Vor einer Woche wurde im amerikanischen Repräsentantenhaus eine bemerkenswerte Erklärung abgegeben: Verteidigungsminister Ashton Carter erklärte, die Obama-Regierung sei bereit, ein Aufbrechen des Irak als einheitlichem Nationalstaat zu akzeptieren.

„Was wäre, wenn sich herausstellen würde, dass ein multi-religiöser Irak nicht lebensfähig ist?” fragte Carter rhetorisch. „Das ist ein wichtiger Aspekt unserer heutigen Strategie. Wenn die Regierung nicht tun kann, was sie eigentlich tun sollte, dann werden wir einheimische Bodentruppen, die zur Zusammenarbeit mit uns bereit sind, dennoch in die Lage versetzen, die Stabilität im Irak aufrechtzuerhalten.

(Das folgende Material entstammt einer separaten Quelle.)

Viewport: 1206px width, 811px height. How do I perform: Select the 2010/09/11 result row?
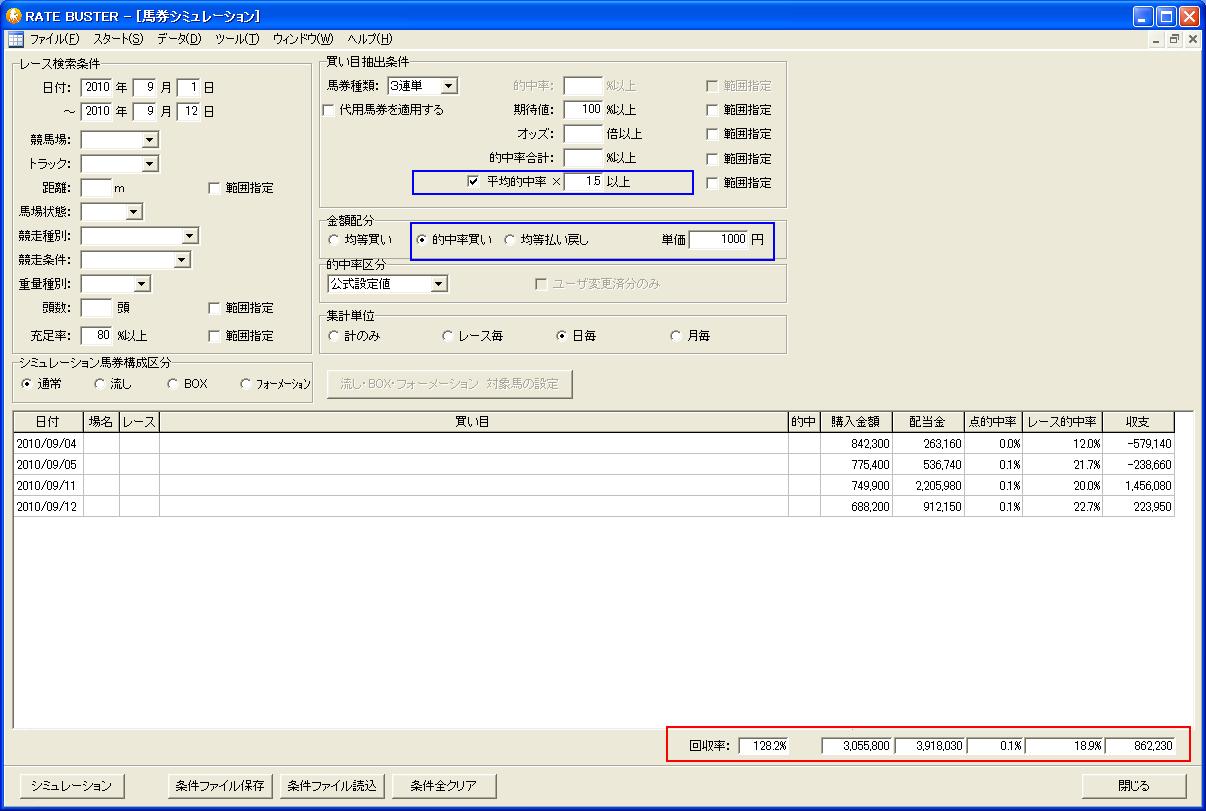point(594,486)
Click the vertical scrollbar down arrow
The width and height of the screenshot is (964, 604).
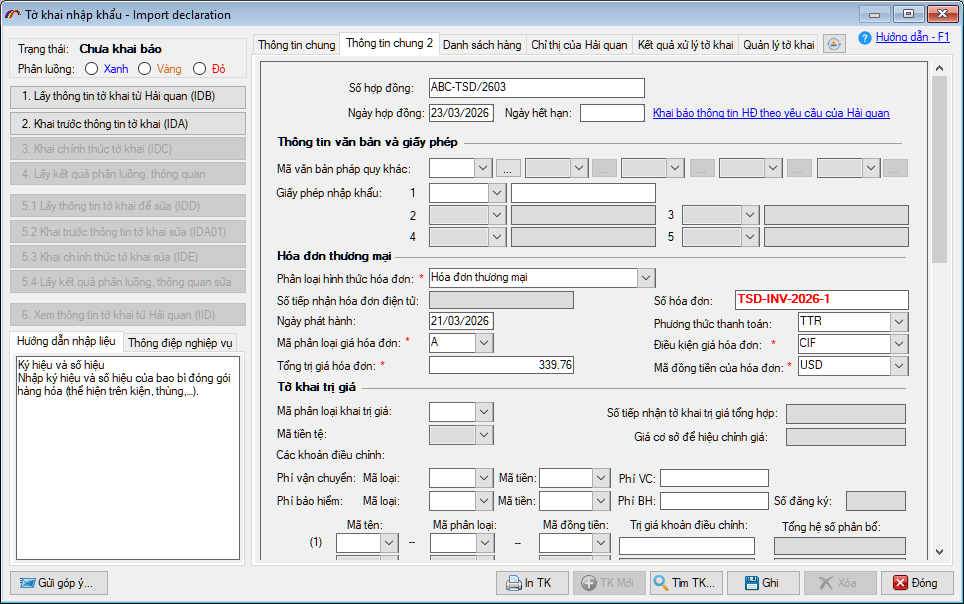coord(938,551)
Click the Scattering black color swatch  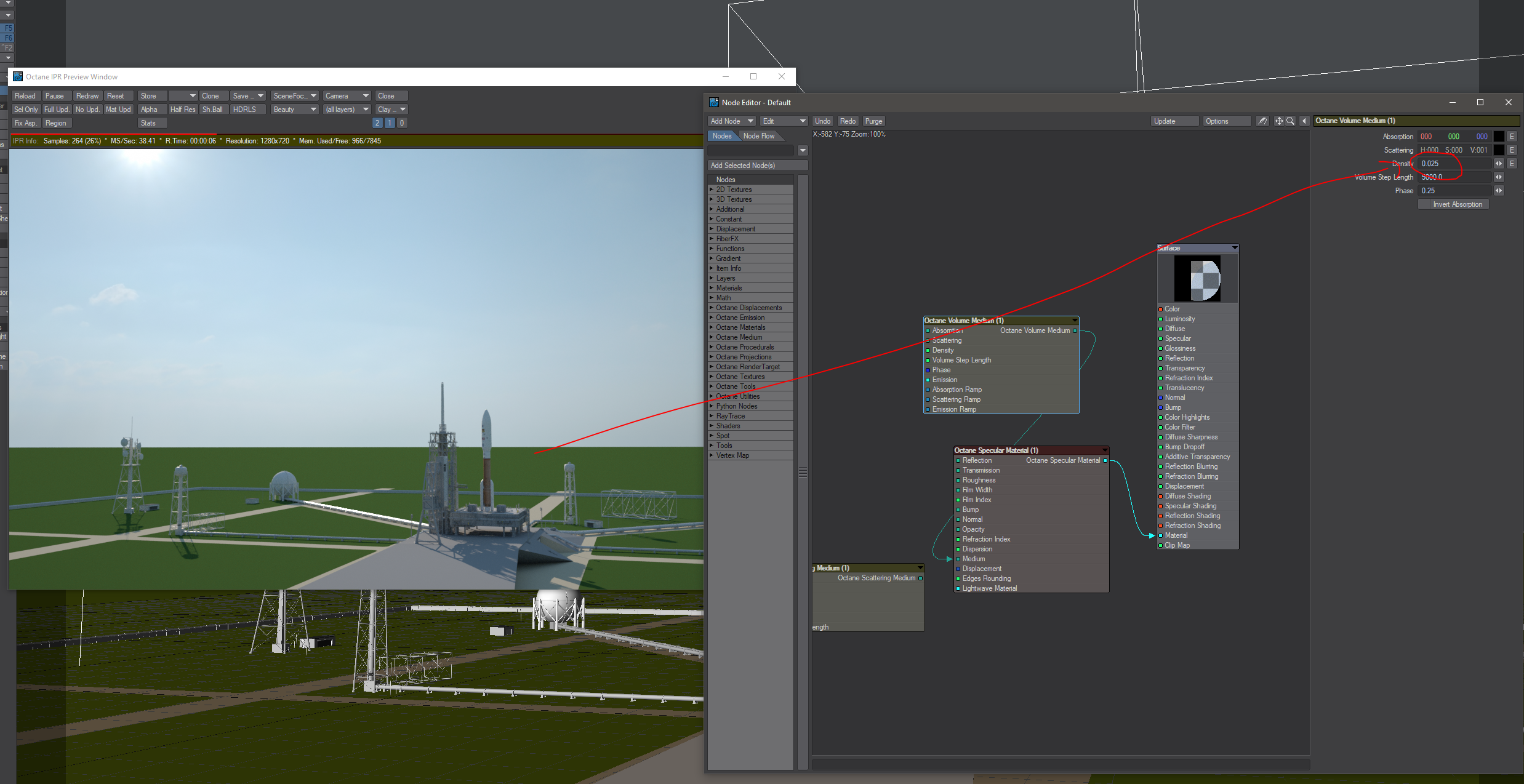pyautogui.click(x=1499, y=150)
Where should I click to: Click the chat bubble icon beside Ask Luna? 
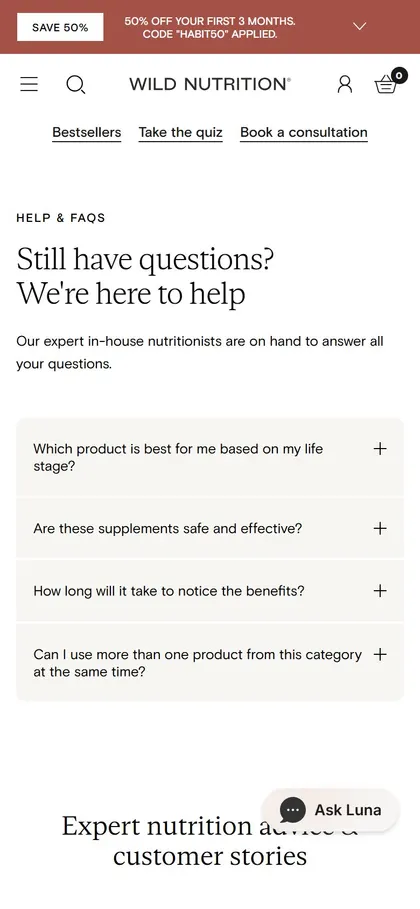(x=292, y=810)
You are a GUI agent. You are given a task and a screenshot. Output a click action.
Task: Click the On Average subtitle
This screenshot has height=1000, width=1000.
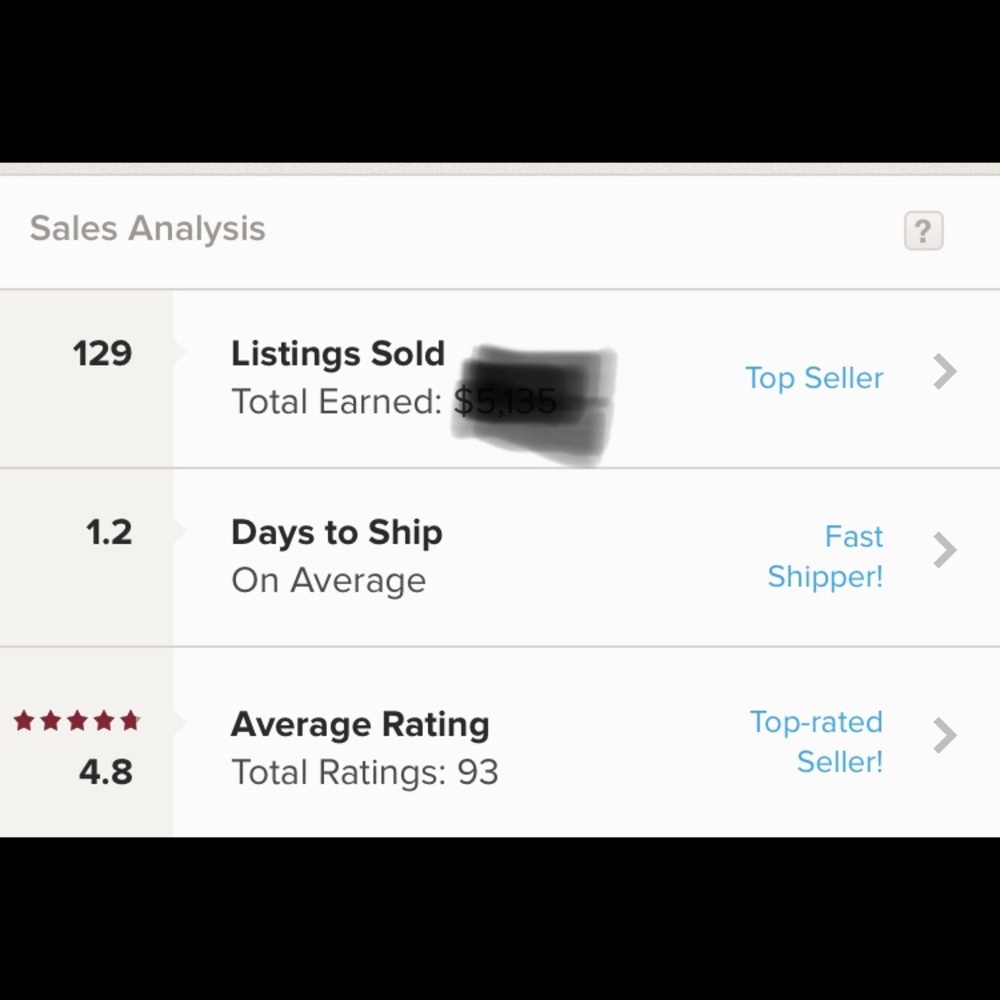point(329,581)
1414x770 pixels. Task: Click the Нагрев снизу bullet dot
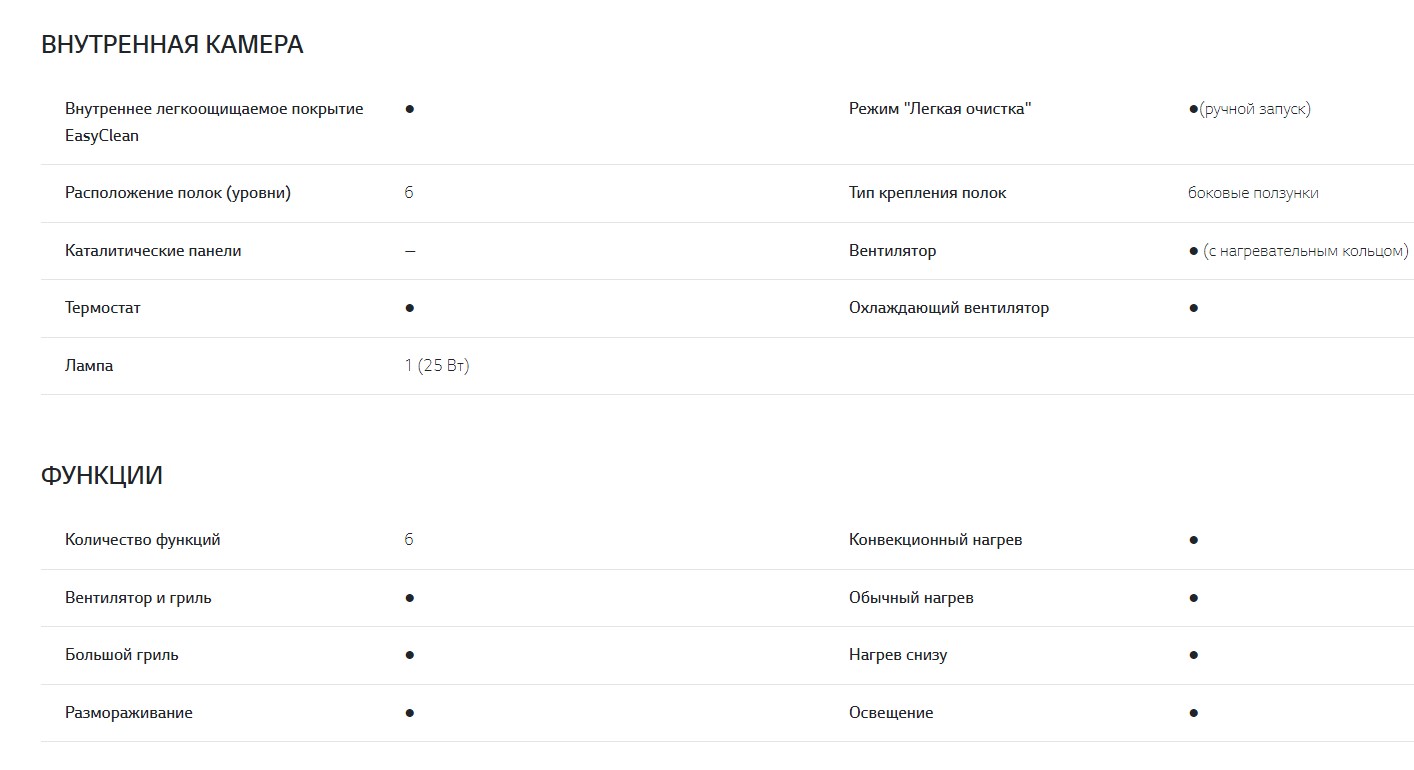1193,655
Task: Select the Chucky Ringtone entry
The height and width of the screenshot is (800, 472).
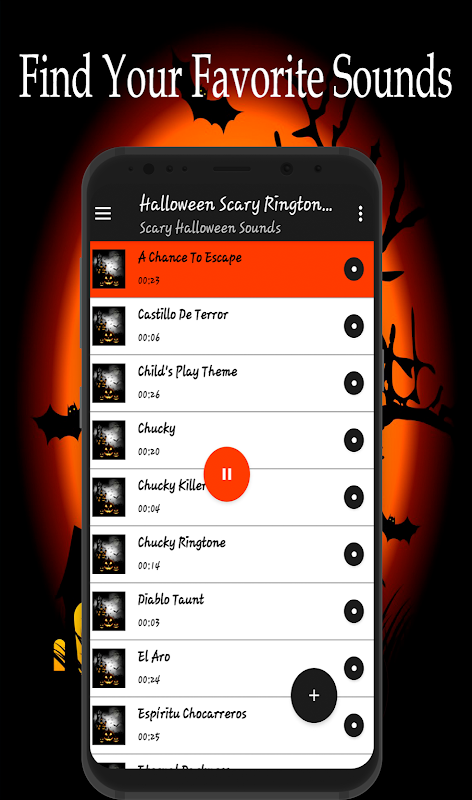Action: pos(232,555)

Aber dann wird es keinen einheitlichen Staat Irak mehr geben.“

Carters dreiste Erklärung unterstreicht einmal mehr den räuberischen und kolonialen Charakter der jahrzehntelangen US-Intervention im Nahen Osten – ebenso wie die endlosen Lügen, mit denen sie gerechtfertigt wird.

Erst vor zehn Monaten erfuhr die amerikanische Bevölkerung von der Obama-Regierung, dass das US-Militär wieder im Irak intervenieren werde. Das Land müsse gegen den Islamischen Staat (IS) verteidigt werden, weil dieser sein Überleben bedrohe. Noch im April erklärte Obama im Weißen Haus (während der irakische Ministerpräsident Haider al-Abadi neben ihm stand), die Vereinigten Staaten strebten nicht nur den Sieg über den IS an, sondern ihr „oberstes Interesse“ gälte „der Respektierung der irakischen Souveränität“.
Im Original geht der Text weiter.